FPDC stands for Front Post Double Crochet. It’s called that because it is worked around a DC stitch, using it as a Post. This particular stitch is worked around the DC post from the front, bumping the texture to the front of the fabric, so it’s called Front Post DC.
Because of the textured effect it creates, FPDC is often called front raised double crochet.
What makes FPDC different from DC stitch
From its name you can tell that front post double crochet is a version of a double crochet stitch. What makes them different from each other is the spot where you insert the hook to start the stitch.
Where in regular double crochet stitches the hook is inserted under the top loops of the stitch of the row below from front to back, in the front post stitches the hook is inserted between the stitches, around the body of the stitch of the previous row, from the front, around and coming out at the front again. The body of the stitch that is used is called post, hence the name.
Even though the FPDC stitch is just one of the post stitches, the front post double crochet version of it is one of the more popular ones. There is also its sister, back post double crochet stitch (BPDC), where the stitches create a texture on the back of the work.
Since in post stitches you work the hook around the post of the stitch, it is mostly used with the taller stitches like double crochet (DC) and treble crochet stitches (TR) simply cause they have longer posts. Short stitches like HDC and SC are not used with post stitches as much because it becomes quite hard to wrap a hook around these shorter stitches.
Working around the post or the body of the stitch of the previous row is what makes FPDC different. Most of the basic stitches, especially basic ones like single crochet stitch (SC), half double crochet (HDC) and regular double crochet stitch (DC) are working into the top of the stitch, into the loops of the stitch below.
You can even work into a front loop only (FLO) or a back loop only (BLO) creating some interesting horizontal textured effects, but FPDC is worked around the post, creating a vertical textured effect.
What type of effect does FPDC stitch create
When using only FPDC, the texture is created on the right side of the crochet fabric. This technique pulls the stitch out of the plane of the crochet fabric and to the front of the work, making it bump out and creating a textured look.
Because of the textured effect, FPDC crochet stitch is often used where the ribbing is needed like the ends of the sleeves, the top of the mittens or socks, the ribbing of the beanies, even edging on a blanket.
To create a true knitted-like ribbing, you will be working with both FPDC and BPDC in alternating rows.
FPDC and BPDC are also used in textures like basket weave crochet, waffle stitch crochet as well as crochet cables.
Because the post stitch is worked around the body of another stitch (post of a stitch), it comes out shorter than the standard DC. Because of that, when starting the row of FPDC, you would need to chain 2 for the first stitch in the row (instead of ch 3 that we usually do with regular DC).
Also, because the Front Post Double Crochet basically wraps itself around the post of the next stitch in the row below, their heights overlap and, as a result, your 2 rows of FPDC will be not as tall as two rows of regular DC. You basically will get 1.5 height for two rows FPDC compares to 2.0 height of two rows of DC.
To make Front Post Double Crochet (FPDC):
Let’s say you are working on the top of the row of regular DC.
Ch 2. Crochet regular DC stitch into the same stitch to start the row and create an even edging.
For the first FPDC, yarn over, insert hook, front to back between the posts of the next stitch of the previous row, moving your hook around the DC that is located right below the FPDC stitch you are making, and back to the front.
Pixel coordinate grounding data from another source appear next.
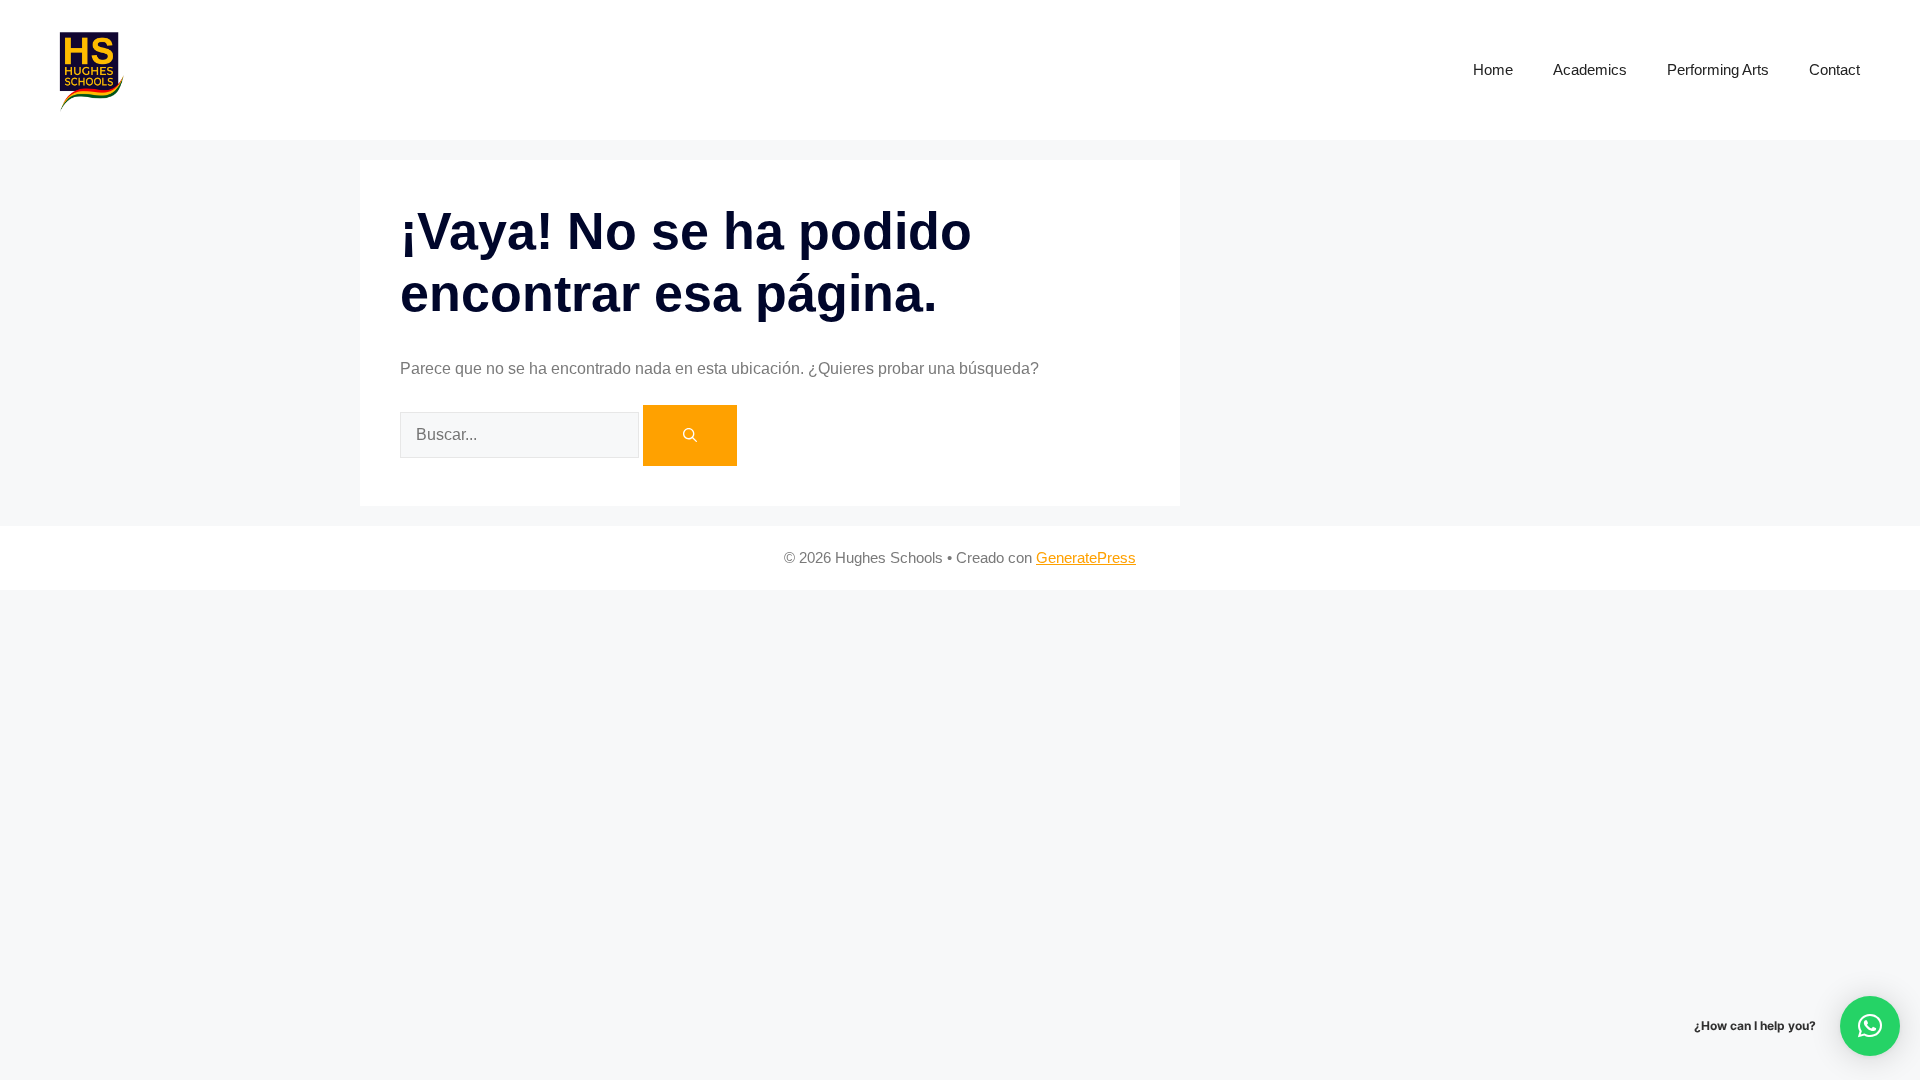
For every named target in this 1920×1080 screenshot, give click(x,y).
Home (1493, 69)
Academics (1590, 69)
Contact (1834, 69)
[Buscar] (690, 435)
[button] (1870, 1026)
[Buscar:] (521, 434)
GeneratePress (1086, 557)
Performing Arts (1718, 69)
You will have your hook laying horizontally behind the post of the DC stitch from the row below.
Yarn over and pull the loop. You now have 3 loops on your hook.
Yarn over and pull through first 2 loops. You now have 2 loops left on the hook.
Yarn over and pull through the 2 loops.
Ta-da! Your first FPDC stitch is done.
As you can see, this stitch starts in an unusual way by wrapping around the post of the stitch below, but then crocheted just the same way as the regular DC stitch.
Let’s do it again:
Yarn over and insert the hook, front to back between the stitches below, around the back of the post and then back to the front again.
Yarn over and pull the loop through. You have 3 loops on your hook.
Yarn over and pull through 2 first loops on the hook. You now have 2 loops on the hook.
Yarn over and pull through 2 loops.
Repeat this for rest of the stitches in the row.
The last stitch is a regular DC to keep the edges straight.
Some things you might want to keep in mind about the FPDC:
– Since FPDC works around the post of the stitch below, when you working the fabric using this stitch, you first row will be done in regular DC stitches to create the basis for FPDC
-Your first stitch in the row will be done as a regular DC stitch since it serves as an edging
-The height of the fabric made of FPDC is less than that of DC since FPDC is a stitch then overlaps the stitch below, thus losing some of its height
-Because FPDC wraps around another stitch, it might at first come out pretty tight, so practice to crochet it loosely
-Crocheting FPDC creates vertical column-looking effect on the front part of your work and a horizontal chain-looking effect on the back of your work
-Since the FPDC works around another stitch it uses a bit more yarn than the regular DC so make sure you account for that, swatch the work and get enough yarn for your project
To see the FPDC stitch in action, see the helpful video tutorial below:
FPDC stitch might seem intimidating at the start, but after some practice you will be breezing through it.
It’s a great stitch to add texture to your crochet work, create fabric that looks like knitted one, including ribbing and braids.